Lanfri packed two pairs of prostheses, one for trekking and one for mountaineering, as well as two pairs of feet in the luggage he took to Mount Everest. @Ilaria Cariello

El 24 de marzo, Lanfri y su guía, el también italiano Luca Montanari, iniciaron una caminata de siete días desde la pequeña ciudad nepalí de Lukla hasta el Campamento Base del Everest, situado a 5.300 metros de altura. La pareja y el resto de su equipo iniciaron entonces el proceso de aclimatación, que incluyó primero un ascenso al monte Lobuche, de 6.100 metros, y posteriormente un esfuerzo inicial hasta el campamento 3 del Everest, a 7.200 metros de altura, antes de regresar a Namche Bazaar para recuperarse.

"El reto no es contra la montaña, sino contra mí mismo", explicó Lanfri. "Quiero superar mis límites y demostrar que, si uno lo quiere, siempre puede seguir sus sueños y encontrar, como yo, nuevas soluciones". 

Lanfri ha encontrado respuestas a todos los retos en su búsqueda para convertirse en el primer multi amputado italiano en escalar la montaña más alta del mundo. Aunque, como es lógico, el viaje no ha sido sencillo. 

Un camino difícil

Cuando se levantó de la cama del hospital, la escalada le resultó demasiado difícil de dominar. Frustrado, pero no derrotado, se dedicó al Para atletismo. En dos años se convirtió en medallista mundial, consiguiendo la plata como parte del equipo masculino de relevos 4x100m T42-47 de Italia en 2017. Pero el deseo de volver a su primer amor no lo abandonaba. 

La gran dificultad era conseguir las prótesis adecuadas. No solo eran caras, sino que el tipo que necesitaba no existía realmente. El financiamiento colectivo solucionó el primer problema y su impulso imparable, el segundo. 

"Con mucho tiempo probé soluciones a los problemas, adaptando y buscando prótesis que pudieran funcionar", cuenta Lanfri. "Mis prótesis de escalada son muy únicas, particulares y personales. Los principales cambios (que hicimos) fueron bajar mi altura real y cambiar el número de (clavos) en el pie, además de añadir un sistema de doble sellado (para proteger sus muñones).

"Y al final lo conseguimos, a base de intentarlo una y otra vez, a pesar de muchos, muchos fracasos". 

La preparación ha sido exhaustiva, con dos pares de prótesis -una específica para el senderismo y otra para el alpinismo- y dos pares de pies que forman parte de su equipaje de montaña.

Como todos los alpinistas, el cuidado de la salud y el bienestar de sus extremidades ha sido primordial.
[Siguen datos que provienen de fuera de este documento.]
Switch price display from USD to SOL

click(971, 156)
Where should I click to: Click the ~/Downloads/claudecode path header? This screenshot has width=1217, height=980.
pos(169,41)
Lanfri confía en haber desarrollado un sexto sentido a la hora de detectar y tratar posibles inflamaciones e infecciones en los muñones mucho antes de que sean visibles para el ojo normal. 

También se apresura a señalar que escalar sin piernas tiene algunas ventajas. 

"Incluso a 8.000 metros y a -40 grados centígrados no siento el frío en los pies, ni siquiera cuando llevo calzado ligero", dice riendo a carcajadas. 

La cima del mundo y más allá

Los seres queridos que observan desde la distancia los notables esfuerzos de Lanfri -quizá el trabajo más difícil de todos- están comprensiblemente acosados por diferentes emociones. 

"Mi madre siempre ha visto la montaña y la escalada como algo temible y no está muy de acuerdo conmigo", admite Lanfri, con una sonrisa apenada evidente en su voz. 

"Pero mi padre es todo lo contrario. Siempre me ha animado y ayudado, sobre todo en los momentos más duros. Y mi novia también es escaladora y obviamente está de mi lado y ha participado en algunas de mis aventuras". 

Lanfri took silver at the 2017 World Para Athletics Championships, but could not resist swapping the track for the mountains to return to his beloved sport. @Ilaria Cariello

Una cosa es cierta al oír hablar a Lanfri: nada ni nadie le impedirá seguir su pasión. 

"Para mí, la escalada siempre ha sido una pura sensación de libertad y un contacto único conmigo mismo en simbiosis con la naturaleza", afirma. 

Una vez escuchado esto, no es de extrañar que subirse al techo del mundo no sea el final. Lo siguiente es subir a los picos más altos de los otros seis continentes, empezando por el Monte Kilimanjaro a finales de agosto.